### What needs to be done
Find each line below that contains the word "screenshot" and copy those lines.

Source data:
<<<<
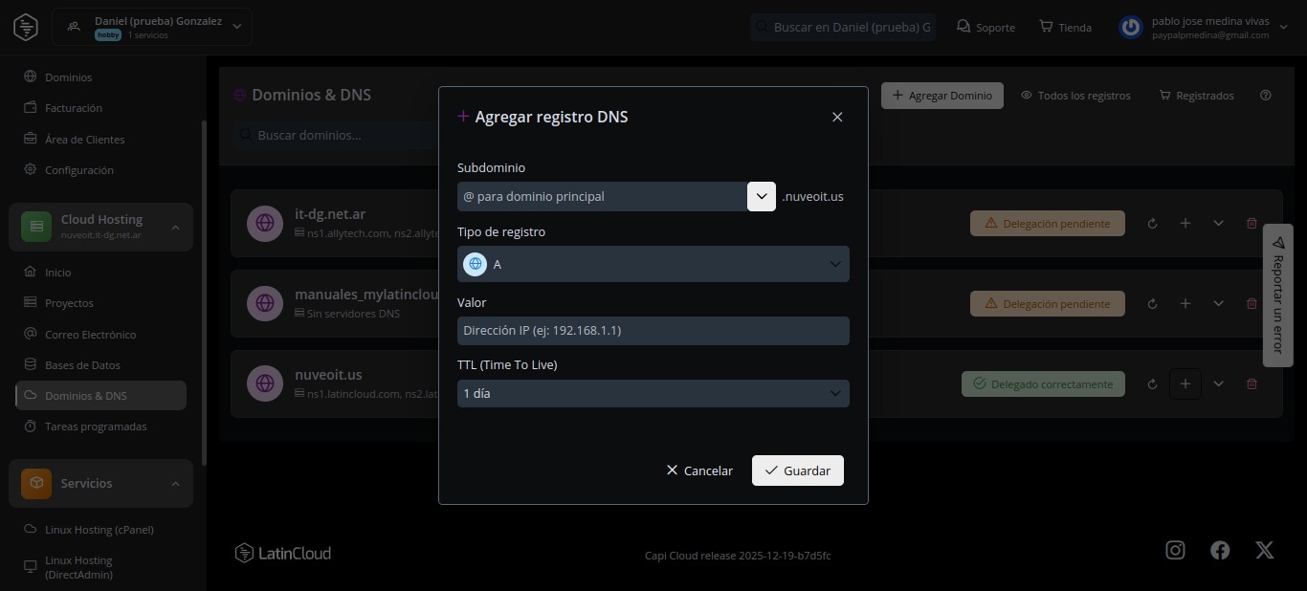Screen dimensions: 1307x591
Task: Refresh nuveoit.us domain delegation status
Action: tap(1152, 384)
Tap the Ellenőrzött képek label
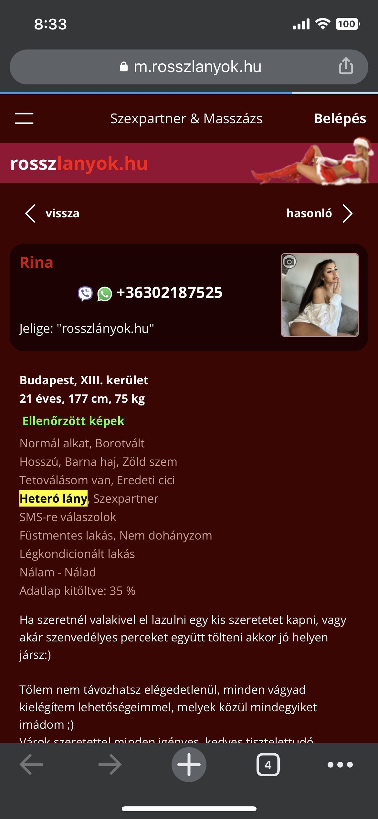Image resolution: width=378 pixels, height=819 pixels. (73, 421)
>>>>
<<<<
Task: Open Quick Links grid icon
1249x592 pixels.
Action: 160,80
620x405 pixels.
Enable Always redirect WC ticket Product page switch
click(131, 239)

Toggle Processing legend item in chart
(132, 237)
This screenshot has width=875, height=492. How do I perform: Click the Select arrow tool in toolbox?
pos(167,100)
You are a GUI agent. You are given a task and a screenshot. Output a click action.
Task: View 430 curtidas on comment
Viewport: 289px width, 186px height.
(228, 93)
>>>>
### The response
This screenshot has width=875, height=492. How do I perform: Click the Select arrow tool in toolbox?
You are a GUI agent. You are given a task and a screenshot. Output a click action.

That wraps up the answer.